Instructions for the task: Here are the records. Write out exactly the lines between the one holding "February (1) (1036, 742)" and the one holding "For students (1045, 51)", inclusive.

Data listing section start

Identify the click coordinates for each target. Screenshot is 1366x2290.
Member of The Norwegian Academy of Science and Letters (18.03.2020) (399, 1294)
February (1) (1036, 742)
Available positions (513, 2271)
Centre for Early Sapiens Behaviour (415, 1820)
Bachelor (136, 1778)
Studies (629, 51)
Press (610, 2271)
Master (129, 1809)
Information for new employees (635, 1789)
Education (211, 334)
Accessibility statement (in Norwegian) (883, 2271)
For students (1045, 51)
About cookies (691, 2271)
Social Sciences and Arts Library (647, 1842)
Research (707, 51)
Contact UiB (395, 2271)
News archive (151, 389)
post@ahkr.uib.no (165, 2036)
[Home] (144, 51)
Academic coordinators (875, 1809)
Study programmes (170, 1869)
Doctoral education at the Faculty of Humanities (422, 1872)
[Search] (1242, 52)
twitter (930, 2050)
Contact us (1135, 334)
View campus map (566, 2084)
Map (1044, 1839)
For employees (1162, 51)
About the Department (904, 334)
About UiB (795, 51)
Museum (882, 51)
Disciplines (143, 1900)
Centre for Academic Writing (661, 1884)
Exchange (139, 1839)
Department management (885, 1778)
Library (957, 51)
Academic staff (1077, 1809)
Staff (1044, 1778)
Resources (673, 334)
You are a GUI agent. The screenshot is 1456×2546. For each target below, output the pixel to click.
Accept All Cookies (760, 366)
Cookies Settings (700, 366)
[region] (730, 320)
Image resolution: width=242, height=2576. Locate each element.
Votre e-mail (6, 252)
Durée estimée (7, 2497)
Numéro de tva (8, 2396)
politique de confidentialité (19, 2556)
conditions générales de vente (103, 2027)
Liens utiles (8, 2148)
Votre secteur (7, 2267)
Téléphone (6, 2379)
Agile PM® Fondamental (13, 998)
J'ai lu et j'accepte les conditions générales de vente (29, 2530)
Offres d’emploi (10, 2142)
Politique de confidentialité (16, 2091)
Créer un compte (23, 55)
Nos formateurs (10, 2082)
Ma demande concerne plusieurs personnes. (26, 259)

Data listing section end

Output for this task:
February (1) (1036, 742)
Available positions (513, 2271)
Centre for Early Sapiens Behaviour (415, 1820)
Bachelor (136, 1778)
Studies (629, 51)
Press (610, 2271)
Master (129, 1809)
Information for new employees (635, 1789)
Education (211, 334)
Accessibility statement (in Norwegian) (883, 2271)
For students (1045, 51)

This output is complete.